EXERCISE INPUT: Begin

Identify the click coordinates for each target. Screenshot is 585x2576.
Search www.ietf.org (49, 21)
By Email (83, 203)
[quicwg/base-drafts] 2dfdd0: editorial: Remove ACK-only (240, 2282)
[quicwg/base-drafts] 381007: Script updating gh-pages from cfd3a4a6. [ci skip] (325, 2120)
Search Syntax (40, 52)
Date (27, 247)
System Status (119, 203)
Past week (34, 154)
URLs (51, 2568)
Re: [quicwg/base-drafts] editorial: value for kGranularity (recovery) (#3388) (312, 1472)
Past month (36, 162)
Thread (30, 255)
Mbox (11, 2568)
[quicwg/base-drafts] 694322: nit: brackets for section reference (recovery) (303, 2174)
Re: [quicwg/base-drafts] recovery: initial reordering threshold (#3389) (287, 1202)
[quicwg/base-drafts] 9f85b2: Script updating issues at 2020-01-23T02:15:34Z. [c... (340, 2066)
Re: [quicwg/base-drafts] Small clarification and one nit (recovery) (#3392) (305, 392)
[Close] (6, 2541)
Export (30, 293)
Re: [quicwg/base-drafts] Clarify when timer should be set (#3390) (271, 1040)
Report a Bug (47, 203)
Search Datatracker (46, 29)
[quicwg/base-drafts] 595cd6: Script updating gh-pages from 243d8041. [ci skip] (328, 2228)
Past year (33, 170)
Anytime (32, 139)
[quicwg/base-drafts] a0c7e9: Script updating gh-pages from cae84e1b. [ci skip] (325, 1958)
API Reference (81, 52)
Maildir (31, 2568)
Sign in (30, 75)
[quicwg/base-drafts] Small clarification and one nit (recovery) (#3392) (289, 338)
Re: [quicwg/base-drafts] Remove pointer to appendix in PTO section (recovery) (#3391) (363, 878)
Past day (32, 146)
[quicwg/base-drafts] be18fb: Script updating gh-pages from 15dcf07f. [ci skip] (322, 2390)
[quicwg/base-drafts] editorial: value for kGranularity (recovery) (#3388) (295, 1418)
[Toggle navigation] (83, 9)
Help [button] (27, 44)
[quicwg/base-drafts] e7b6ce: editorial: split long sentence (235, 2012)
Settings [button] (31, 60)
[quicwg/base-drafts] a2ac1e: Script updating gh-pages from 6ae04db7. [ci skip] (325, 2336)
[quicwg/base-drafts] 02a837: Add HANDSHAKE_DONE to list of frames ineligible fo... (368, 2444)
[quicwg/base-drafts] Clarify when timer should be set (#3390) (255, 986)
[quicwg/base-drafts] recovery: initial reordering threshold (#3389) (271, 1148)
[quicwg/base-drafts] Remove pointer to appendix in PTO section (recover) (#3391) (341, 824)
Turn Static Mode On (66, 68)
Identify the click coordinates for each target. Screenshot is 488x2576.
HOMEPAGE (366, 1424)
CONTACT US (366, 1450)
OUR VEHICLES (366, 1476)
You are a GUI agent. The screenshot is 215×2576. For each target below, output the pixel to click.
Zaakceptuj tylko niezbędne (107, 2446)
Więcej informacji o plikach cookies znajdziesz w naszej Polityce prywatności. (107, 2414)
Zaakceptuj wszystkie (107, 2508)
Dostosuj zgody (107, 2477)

EXERCISE INPUT: End
EXERCISE INPUT: Begin

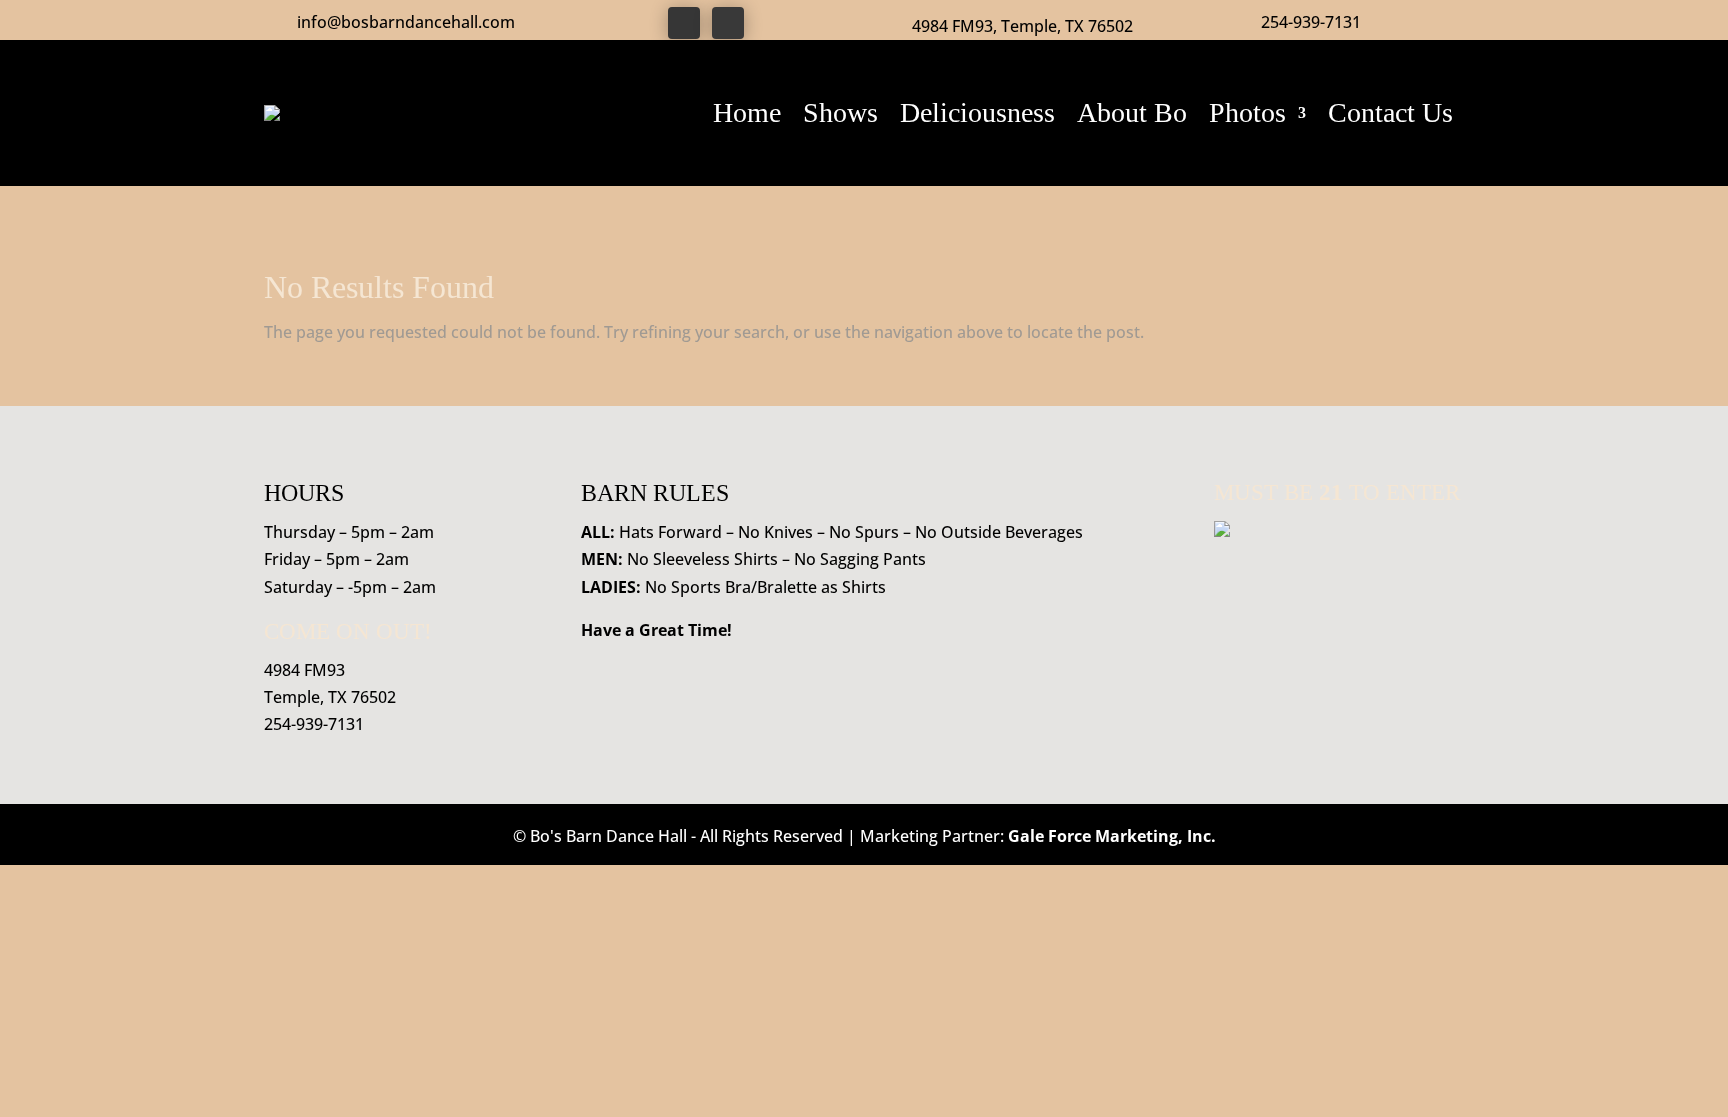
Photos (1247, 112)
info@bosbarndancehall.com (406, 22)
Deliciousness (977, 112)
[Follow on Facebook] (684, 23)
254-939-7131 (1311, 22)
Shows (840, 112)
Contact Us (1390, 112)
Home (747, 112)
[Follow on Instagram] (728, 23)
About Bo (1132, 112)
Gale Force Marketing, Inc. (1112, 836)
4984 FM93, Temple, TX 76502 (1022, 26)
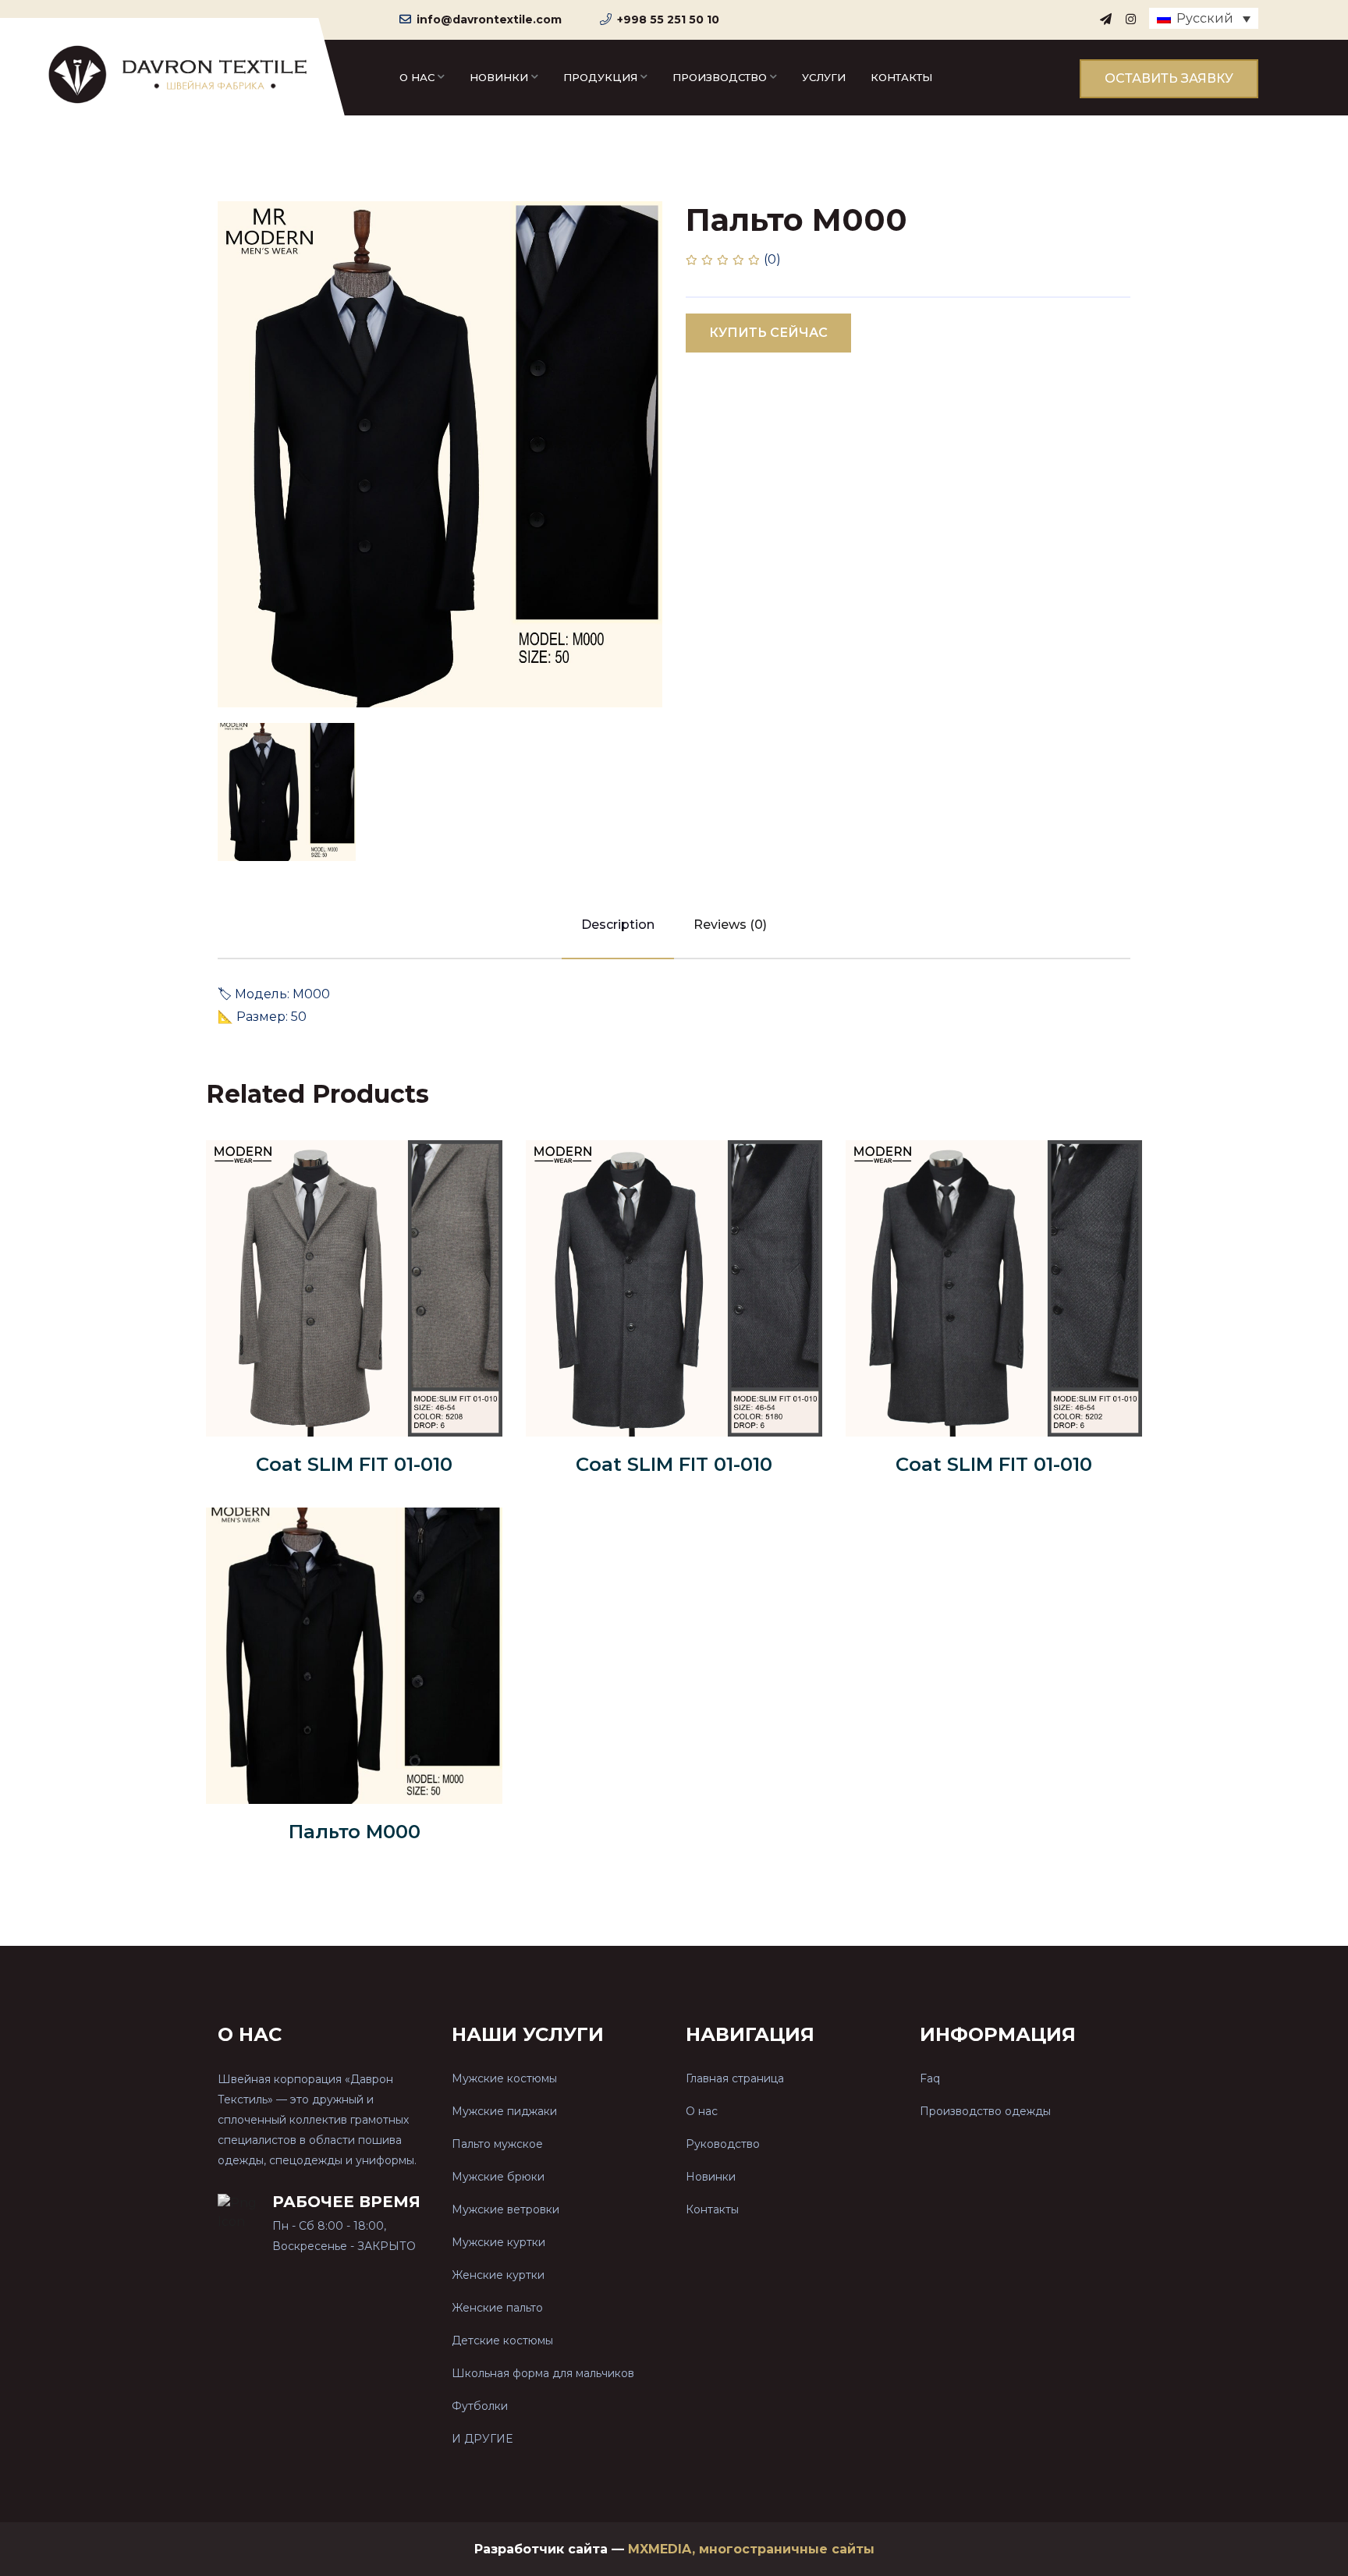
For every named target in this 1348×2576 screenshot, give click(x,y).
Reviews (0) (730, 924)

EXERCISE INPUT: End

## WHAT TO PRODUCE
Look through the entries above and quote exactly the lines from the line with "HOMEPAGE (366, 1424)" to the line with "Dostosuj zgody (107, 2477)", counting both of those lines.

## EXERCISE RESPONSE
HOMEPAGE (366, 1424)
CONTACT US (366, 1450)
OUR VEHICLES (366, 1476)
You are a GUI agent. The screenshot is 215×2576. For each target below, output the pixel to click.
Zaakceptuj tylko niezbędne (107, 2446)
Więcej informacji o plikach cookies znajdziesz w naszej Polityce prywatności. (107, 2414)
Zaakceptuj wszystkie (107, 2508)
Dostosuj zgody (107, 2477)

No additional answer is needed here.